[REQUIREMENTS] Can you quote, word for word, everything in the entries below from the line containing "You are a computer-use agent. Image" down to the line containing "Viewport: 1334px width, 757px", with both of those lines included?
═══ SOURCE MATERIAL
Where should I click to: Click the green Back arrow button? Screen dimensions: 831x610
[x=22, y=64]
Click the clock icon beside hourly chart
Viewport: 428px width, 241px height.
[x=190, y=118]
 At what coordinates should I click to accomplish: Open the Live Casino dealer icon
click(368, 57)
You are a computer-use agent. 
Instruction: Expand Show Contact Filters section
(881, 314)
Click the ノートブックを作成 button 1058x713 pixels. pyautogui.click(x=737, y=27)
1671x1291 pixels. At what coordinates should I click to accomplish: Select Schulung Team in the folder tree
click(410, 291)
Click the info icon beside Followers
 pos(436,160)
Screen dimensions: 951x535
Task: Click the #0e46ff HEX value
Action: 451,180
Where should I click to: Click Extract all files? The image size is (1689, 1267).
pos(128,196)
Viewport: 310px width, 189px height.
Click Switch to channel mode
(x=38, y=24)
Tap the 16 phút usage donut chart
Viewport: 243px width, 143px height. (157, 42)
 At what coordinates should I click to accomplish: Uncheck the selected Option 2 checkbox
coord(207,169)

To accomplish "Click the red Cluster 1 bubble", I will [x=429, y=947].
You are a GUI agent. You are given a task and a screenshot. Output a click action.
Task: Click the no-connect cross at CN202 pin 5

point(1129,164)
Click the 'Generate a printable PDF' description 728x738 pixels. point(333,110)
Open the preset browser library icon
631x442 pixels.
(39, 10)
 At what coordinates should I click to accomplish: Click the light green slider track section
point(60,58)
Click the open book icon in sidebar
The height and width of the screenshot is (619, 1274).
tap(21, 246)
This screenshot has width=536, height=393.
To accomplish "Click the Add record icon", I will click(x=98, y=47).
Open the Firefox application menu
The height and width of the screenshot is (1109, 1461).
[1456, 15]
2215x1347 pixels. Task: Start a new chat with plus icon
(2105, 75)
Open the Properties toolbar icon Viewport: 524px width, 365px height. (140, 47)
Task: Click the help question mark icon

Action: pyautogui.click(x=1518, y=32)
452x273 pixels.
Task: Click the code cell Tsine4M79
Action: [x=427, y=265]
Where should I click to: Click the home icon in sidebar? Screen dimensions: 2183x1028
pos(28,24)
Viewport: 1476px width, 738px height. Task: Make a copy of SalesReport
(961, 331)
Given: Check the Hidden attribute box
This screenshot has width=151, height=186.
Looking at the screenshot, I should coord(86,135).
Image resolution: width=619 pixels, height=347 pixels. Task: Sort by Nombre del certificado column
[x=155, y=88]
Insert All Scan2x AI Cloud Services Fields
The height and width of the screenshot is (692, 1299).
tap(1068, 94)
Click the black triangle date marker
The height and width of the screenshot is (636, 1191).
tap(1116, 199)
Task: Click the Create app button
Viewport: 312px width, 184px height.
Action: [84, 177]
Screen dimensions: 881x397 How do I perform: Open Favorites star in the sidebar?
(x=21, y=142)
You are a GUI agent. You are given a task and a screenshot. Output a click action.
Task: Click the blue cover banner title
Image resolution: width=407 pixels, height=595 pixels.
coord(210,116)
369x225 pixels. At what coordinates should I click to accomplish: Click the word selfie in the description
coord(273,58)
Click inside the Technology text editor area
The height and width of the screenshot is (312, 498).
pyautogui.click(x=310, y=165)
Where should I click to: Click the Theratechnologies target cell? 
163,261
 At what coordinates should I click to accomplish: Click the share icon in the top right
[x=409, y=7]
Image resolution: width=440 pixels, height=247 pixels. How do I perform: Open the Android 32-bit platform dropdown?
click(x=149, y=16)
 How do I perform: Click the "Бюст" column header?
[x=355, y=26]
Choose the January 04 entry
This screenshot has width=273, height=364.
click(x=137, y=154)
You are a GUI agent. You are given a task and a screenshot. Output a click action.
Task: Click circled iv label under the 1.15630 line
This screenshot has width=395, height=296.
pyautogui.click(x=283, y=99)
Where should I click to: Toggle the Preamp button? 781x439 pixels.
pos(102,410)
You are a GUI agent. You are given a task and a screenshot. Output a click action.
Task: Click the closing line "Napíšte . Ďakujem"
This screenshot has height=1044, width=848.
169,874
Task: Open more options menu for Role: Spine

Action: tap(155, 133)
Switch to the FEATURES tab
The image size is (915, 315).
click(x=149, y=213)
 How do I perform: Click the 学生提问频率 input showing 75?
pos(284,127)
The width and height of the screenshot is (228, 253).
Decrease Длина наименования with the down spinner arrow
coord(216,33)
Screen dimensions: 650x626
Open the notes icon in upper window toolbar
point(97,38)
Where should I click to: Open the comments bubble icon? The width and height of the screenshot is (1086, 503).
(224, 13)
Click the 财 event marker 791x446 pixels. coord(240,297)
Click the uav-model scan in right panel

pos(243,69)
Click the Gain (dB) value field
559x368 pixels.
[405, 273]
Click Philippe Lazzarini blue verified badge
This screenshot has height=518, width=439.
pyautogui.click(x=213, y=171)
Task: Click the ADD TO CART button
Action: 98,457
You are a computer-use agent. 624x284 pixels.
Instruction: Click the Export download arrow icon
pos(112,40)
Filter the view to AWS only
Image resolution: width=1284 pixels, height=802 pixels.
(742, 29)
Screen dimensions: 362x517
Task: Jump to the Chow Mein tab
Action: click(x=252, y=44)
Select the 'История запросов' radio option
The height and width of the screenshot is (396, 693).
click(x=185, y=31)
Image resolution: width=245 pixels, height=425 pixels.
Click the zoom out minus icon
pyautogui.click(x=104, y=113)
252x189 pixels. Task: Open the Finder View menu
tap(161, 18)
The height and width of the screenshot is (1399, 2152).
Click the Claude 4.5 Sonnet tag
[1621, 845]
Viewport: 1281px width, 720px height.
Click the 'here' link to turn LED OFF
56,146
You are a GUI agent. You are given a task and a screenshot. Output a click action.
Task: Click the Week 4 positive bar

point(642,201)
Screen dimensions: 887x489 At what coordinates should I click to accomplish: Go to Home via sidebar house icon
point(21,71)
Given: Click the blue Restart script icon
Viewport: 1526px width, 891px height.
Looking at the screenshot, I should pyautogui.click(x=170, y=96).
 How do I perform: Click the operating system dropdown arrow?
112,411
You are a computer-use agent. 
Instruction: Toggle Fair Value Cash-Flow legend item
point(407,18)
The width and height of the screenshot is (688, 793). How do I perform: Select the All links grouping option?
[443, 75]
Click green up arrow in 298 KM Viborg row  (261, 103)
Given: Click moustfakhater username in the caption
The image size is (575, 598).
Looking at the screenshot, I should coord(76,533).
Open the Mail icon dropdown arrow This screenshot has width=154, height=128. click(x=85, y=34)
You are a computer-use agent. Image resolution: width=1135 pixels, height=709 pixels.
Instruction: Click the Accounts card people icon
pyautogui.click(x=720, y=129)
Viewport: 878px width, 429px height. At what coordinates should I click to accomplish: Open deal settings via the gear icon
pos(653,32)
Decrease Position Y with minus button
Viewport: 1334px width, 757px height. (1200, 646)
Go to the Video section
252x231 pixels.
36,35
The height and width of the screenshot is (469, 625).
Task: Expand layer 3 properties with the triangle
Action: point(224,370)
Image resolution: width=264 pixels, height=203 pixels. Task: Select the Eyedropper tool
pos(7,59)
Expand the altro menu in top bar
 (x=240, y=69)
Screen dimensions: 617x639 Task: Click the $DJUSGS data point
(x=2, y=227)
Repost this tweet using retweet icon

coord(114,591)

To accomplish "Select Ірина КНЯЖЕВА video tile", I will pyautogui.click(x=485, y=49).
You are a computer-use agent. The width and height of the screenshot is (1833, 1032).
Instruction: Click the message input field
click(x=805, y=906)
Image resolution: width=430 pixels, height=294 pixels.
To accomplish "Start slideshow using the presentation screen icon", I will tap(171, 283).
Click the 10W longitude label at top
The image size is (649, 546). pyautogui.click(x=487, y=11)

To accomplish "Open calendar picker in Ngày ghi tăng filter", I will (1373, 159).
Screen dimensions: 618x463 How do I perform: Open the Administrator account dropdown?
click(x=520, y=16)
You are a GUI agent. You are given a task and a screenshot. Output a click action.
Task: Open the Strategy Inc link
══════
[RIGHT ANSWER]
You are a computer-use agent. Image resolution: width=1135 pixels, height=709 pixels.
Instruction: Click the Accounts card people icon
pyautogui.click(x=720, y=129)
Viewport: 878px width, 429px height. At what coordinates should I click to accomplish: Open deal settings via the gear icon
pos(653,32)
Decrease Position Y with minus button
Viewport: 1334px width, 757px height. (1200, 646)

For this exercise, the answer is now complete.